#### Problem statement
Write out each record below exactly, but not the pictures.

[Collected data entries]
"""

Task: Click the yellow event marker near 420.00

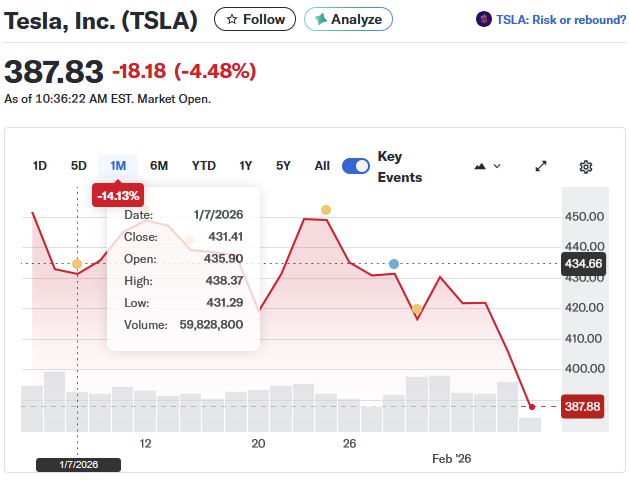Action: [417, 309]
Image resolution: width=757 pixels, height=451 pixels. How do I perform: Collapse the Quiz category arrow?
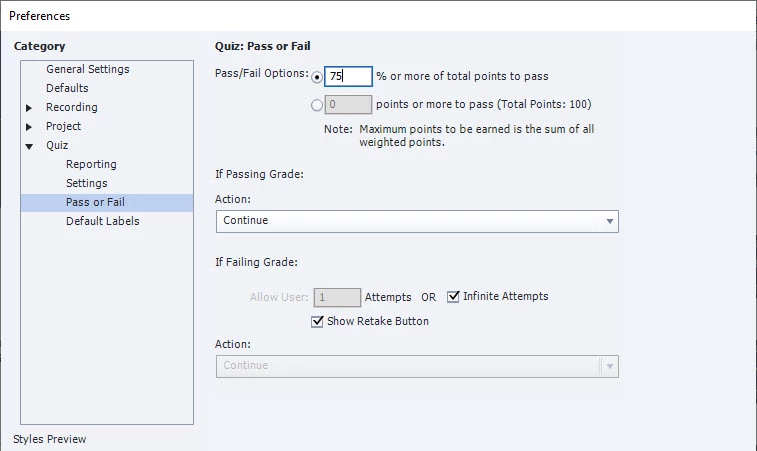tap(30, 146)
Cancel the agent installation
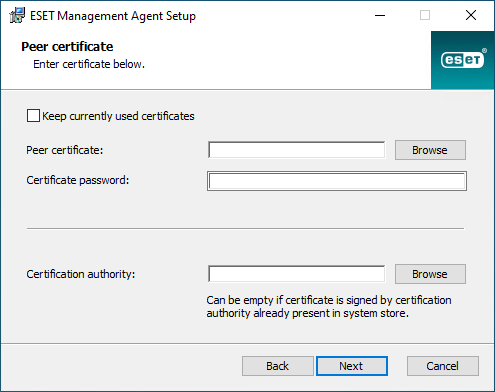The image size is (495, 392). (443, 366)
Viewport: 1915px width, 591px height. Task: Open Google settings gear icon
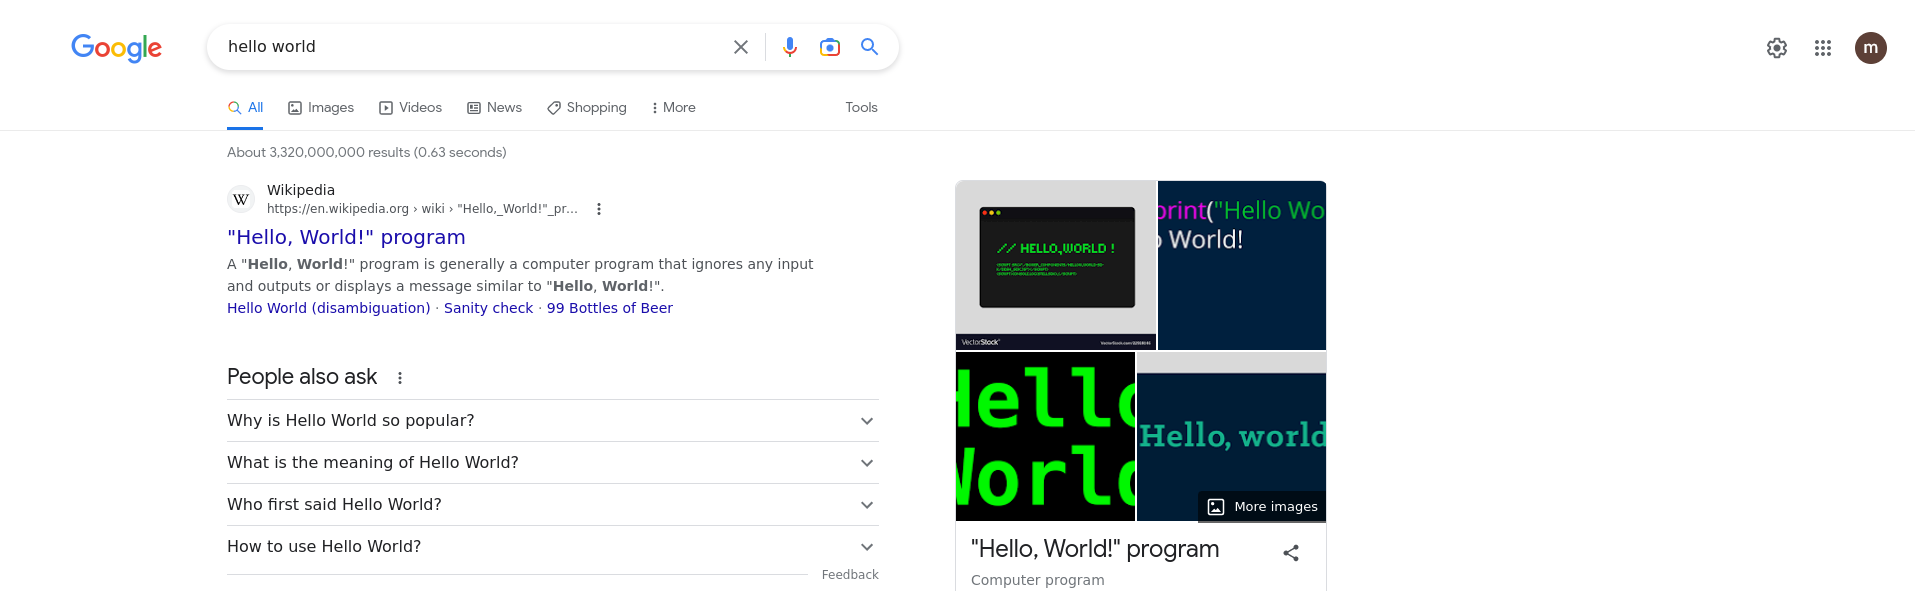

"""

#### Result below
Task: Click the yellow event marker near 420.00

Action: [417, 309]
Image resolution: width=757 pixels, height=451 pixels. How do I perform: Collapse the Quiz category arrow?
tap(30, 146)
Cancel the agent installation
The image size is (495, 392). (443, 366)
Viewport: 1915px width, 591px height. Task: Open Google settings gear icon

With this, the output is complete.